### Work request
Every line of the data is to be transcribed without error.

### Source data
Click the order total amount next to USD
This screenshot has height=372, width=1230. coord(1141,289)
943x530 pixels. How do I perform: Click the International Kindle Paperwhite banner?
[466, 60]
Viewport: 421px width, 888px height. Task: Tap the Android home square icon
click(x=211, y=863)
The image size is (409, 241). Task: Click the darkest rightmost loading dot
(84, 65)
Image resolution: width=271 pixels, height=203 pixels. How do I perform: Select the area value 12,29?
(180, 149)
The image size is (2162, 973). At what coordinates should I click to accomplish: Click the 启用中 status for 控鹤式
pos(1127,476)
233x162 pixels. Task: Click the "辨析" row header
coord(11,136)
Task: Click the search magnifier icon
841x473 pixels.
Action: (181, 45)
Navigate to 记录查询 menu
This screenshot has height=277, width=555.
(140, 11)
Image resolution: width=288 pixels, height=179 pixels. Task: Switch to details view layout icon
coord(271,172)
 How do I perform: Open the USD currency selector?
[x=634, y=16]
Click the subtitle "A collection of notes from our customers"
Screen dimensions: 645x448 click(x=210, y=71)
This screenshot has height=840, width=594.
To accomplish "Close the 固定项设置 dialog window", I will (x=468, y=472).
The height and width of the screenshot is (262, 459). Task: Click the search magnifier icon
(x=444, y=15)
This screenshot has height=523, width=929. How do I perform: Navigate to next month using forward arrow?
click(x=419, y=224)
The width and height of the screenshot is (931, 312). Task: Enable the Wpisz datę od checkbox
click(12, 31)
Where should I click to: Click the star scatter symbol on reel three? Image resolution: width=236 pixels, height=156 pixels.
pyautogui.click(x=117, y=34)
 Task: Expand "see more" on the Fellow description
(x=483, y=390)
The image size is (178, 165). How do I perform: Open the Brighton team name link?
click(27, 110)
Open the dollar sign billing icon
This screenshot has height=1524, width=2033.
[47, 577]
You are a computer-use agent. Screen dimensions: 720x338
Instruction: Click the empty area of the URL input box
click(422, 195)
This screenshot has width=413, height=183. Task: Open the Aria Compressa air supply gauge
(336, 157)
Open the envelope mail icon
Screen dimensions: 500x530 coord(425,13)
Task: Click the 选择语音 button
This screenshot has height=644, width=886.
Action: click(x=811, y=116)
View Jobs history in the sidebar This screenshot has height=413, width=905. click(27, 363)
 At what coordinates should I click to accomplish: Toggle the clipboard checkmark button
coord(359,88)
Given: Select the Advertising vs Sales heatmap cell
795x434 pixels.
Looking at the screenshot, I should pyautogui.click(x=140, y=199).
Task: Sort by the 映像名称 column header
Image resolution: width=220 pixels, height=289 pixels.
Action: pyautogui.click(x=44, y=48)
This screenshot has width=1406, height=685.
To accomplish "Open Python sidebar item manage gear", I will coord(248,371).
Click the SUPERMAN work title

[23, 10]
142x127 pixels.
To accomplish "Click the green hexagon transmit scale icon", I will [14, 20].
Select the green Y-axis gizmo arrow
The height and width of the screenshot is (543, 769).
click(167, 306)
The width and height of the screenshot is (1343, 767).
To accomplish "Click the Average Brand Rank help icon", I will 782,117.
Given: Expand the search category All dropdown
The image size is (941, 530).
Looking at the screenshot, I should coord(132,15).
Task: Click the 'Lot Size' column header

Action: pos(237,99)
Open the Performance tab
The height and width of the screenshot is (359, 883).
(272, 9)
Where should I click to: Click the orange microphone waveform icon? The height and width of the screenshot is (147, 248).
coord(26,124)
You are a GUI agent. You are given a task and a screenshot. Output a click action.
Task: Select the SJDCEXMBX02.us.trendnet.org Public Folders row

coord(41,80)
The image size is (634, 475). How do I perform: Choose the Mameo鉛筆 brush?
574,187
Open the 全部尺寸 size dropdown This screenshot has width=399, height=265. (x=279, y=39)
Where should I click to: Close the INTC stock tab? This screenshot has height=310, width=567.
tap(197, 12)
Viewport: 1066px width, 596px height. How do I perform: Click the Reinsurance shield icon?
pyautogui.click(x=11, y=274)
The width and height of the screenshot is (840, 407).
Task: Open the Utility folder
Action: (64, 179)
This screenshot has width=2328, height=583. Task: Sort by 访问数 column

### Result of this task
Click the order total amount next to USD
This screenshot has height=372, width=1230. coord(1141,289)
943x530 pixels. How do I perform: Click the International Kindle Paperwhite banner?
[466, 60]
Viewport: 421px width, 888px height. Task: Tap the Android home square icon
click(x=211, y=863)
The image size is (409, 241). Task: Click the darkest rightmost loading dot
(84, 65)
Image resolution: width=271 pixels, height=203 pixels. How do I perform: Select the area value 12,29?
(180, 149)
The image size is (2162, 973). At what coordinates should I click to accomplish: Click the 启用中 status for 控鹤式
pos(1127,476)
233x162 pixels. Task: Click the "辨析" row header
coord(11,136)
Task: Click the search magnifier icon
841x473 pixels.
Action: (181, 45)
Navigate to 记录查询 menu
This screenshot has height=277, width=555.
(140, 11)
Image resolution: width=288 pixels, height=179 pixels. Task: Switch to details view layout icon
coord(271,172)
 How do I perform: Open the USD currency selector?
[x=634, y=16]
Click the subtitle "A collection of notes from our customers"
Screen dimensions: 645x448 click(x=210, y=71)
This screenshot has height=840, width=594.
To accomplish "Close the 固定项设置 dialog window", I will (x=468, y=472).
The height and width of the screenshot is (262, 459). Task: Click the search magnifier icon
(x=444, y=15)
This screenshot has height=523, width=929. How do I perform: Navigate to next month using forward arrow?
click(x=419, y=224)
The width and height of the screenshot is (931, 312). Task: Enable the Wpisz datę od checkbox
click(12, 31)
Where should I click to: Click the star scatter symbol on reel three? Image resolution: width=236 pixels, height=156 pixels.
pyautogui.click(x=117, y=34)
 Task: Expand "see more" on the Fellow description
(x=483, y=390)
The image size is (178, 165). How do I perform: Open the Brighton team name link?
click(27, 110)
Open the dollar sign billing icon
This screenshot has height=1524, width=2033.
[47, 577]
You are a computer-use agent. Screen dimensions: 720x338
Instruction: Click the empty area of the URL input box
click(422, 195)
This screenshot has width=413, height=183. Task: Open the Aria Compressa air supply gauge
(336, 157)
Open the envelope mail icon
Screen dimensions: 500x530 coord(425,13)
Task: Click the 选择语音 button
This screenshot has height=644, width=886.
Action: click(x=811, y=116)
View Jobs history in the sidebar This screenshot has height=413, width=905. click(27, 363)
 At what coordinates should I click to accomplish: Toggle the clipboard checkmark button
coord(359,88)
Given: Select the Advertising vs Sales heatmap cell
795x434 pixels.
Looking at the screenshot, I should pyautogui.click(x=140, y=199).
Task: Sort by the 映像名称 column header
Image resolution: width=220 pixels, height=289 pixels.
Action: pyautogui.click(x=44, y=48)
This screenshot has width=1406, height=685.
To accomplish "Open Python sidebar item manage gear", I will coord(248,371).
Click the SUPERMAN work title

[23, 10]
142x127 pixels.
To accomplish "Click the green hexagon transmit scale icon", I will [14, 20].
Select the green Y-axis gizmo arrow
The height and width of the screenshot is (543, 769).
click(167, 306)
The width and height of the screenshot is (1343, 767).
To accomplish "Click the Average Brand Rank help icon", I will 782,117.
Given: Expand the search category All dropdown
The image size is (941, 530).
Looking at the screenshot, I should coord(132,15).
Task: Click the 'Lot Size' column header

Action: pos(237,99)
Open the Performance tab
The height and width of the screenshot is (359, 883).
(272, 9)
Where should I click to: Click the orange microphone waveform icon? The height and width of the screenshot is (147, 248).
coord(26,124)
You are a GUI agent. You are given a task and a screenshot. Output a click action.
Task: Select the SJDCEXMBX02.us.trendnet.org Public Folders row

coord(41,80)
The image size is (634, 475). How do I perform: Choose the Mameo鉛筆 brush?
574,187
Open the 全部尺寸 size dropdown This screenshot has width=399, height=265. (x=279, y=39)
Where should I click to: Close the INTC stock tab? This screenshot has height=310, width=567.
tap(197, 12)
Viewport: 1066px width, 596px height. How do I perform: Click the Reinsurance shield icon?
pyautogui.click(x=11, y=274)
The width and height of the screenshot is (840, 407).
Task: Open the Utility folder
Action: (64, 179)
This screenshot has width=2328, height=583. Task: Sort by 访问数 column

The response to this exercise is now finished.